Here comes the sun: New study shows how UK weather conditions influence music success in the markets
Thursday 4th May 2023, 3.57pm
The research, which analysed over 23,000 songs that reached the UK weekly top charts in the last 70 years, found that songs that were energetic, danceable, and evoked positive emotions such as joy and happiness were positively associated with warm and sunny weather and negatively associated with rainy and cold months. Similarly, energetic and positive music varied according to expected seasonal patterns in the UK, increasing in summer and decreasing in winter (see figure).
However, the study also found that these results depended on the popularity of the music: While hyper popular songs in the top 10 of the charts exhibited the strongest associations with weather fluctuations, less popular songs showed no relationship at all. This suggests that a song’s fit with prevailing weather may be a factor pushing a song into the top of the charts.
Lead researcher Dr Manuel Anglada-Tort (Faculty of Music, University of Oxford), said: ‘These findings challenge the traditional notion that success in the music market is solely based on the quality of the music itself. Instead, our study suggests that favourable environmental conditions, such as warm and sunny weather, induce positive emotional states in listeners, which in turn, leads them to choose to listen to energetic and positive music, potentially to match their current mood.’
Overall, the study highlights the importance of considering broad environmental factors when analysing the success of songs in the music market, and provides insight into how music choices are influenced by external factors beyond the music itself.

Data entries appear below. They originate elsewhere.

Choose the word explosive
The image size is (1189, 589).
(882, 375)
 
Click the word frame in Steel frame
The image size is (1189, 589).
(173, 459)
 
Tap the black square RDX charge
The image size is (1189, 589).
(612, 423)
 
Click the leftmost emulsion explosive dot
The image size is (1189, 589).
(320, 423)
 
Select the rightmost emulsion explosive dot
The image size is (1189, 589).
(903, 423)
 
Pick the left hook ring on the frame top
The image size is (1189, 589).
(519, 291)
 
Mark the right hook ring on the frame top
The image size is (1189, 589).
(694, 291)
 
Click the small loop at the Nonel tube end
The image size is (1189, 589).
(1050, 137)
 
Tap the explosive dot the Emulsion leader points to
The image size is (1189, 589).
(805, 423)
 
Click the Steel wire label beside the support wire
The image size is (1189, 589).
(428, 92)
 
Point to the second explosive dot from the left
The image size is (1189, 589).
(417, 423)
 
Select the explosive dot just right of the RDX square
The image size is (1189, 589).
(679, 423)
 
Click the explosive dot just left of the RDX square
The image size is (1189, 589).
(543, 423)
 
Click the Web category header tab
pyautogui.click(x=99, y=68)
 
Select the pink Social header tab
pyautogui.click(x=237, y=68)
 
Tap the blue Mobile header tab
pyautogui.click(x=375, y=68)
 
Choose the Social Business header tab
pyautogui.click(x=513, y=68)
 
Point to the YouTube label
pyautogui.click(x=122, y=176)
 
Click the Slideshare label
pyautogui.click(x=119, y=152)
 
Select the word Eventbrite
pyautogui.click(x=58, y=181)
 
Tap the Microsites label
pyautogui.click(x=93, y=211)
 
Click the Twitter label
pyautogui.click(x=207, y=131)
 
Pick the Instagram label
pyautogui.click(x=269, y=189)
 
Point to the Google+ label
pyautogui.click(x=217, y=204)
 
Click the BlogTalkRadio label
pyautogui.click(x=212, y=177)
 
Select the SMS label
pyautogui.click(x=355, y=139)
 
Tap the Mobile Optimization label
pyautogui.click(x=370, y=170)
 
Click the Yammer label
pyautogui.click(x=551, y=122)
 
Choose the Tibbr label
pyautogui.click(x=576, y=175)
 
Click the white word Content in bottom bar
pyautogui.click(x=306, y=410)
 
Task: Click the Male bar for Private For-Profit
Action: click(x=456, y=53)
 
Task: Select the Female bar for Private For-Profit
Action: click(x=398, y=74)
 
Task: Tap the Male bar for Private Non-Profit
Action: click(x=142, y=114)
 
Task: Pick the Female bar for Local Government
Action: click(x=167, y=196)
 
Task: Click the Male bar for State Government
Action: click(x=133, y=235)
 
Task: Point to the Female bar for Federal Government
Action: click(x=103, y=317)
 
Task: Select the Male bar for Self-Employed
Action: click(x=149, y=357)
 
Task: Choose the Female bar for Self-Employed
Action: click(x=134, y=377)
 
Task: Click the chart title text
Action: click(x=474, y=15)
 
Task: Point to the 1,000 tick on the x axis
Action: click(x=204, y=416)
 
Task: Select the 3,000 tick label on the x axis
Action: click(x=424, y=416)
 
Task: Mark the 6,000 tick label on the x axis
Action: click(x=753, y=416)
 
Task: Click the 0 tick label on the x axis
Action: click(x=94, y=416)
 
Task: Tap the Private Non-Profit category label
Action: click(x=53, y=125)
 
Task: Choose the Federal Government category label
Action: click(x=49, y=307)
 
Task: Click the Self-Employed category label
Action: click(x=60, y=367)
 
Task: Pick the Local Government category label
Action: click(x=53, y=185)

Nevertheless, Dr Anglada-Tort added: ‘this is a correlational study so the results must be interpreted with caution. Correlation is not causation. Although we perform control analyses to account for temporal and seasonal dynamics, but we cannot establish any causal effect between weather and music preferences.’
To study this large dataset, the research used machine learning techniques to extract music features from the audio of all songs. They found that audio features varied along two musical dimensions. The first musical dimension corresponded to audio features reflecting high intensity and positive emotions, such as happiness and joy. For example, Temperature by Seaon Paul (2005). The second dimension corresponded to audio features reflecting low intensity and negative emotions, such as sadness. For example, Never Gonna Fall in Love Again by Dana (1976).
Interestingly, not all combinations of music features were related to weather conditions. The researchers found that only music features reflecting high intensity and positive emotions were associated with weather conditions, whereas music features reflecting low intensity and negative emotions were not related to weather at all. This suggests that negative emotional states may be more influenced by individual situational factors rather than general environmental conditions.
The full paper, ‘Here comes the sun: music features of popular songs reflect prevailing weather conditions‘, can be read in Royal Society Open Science.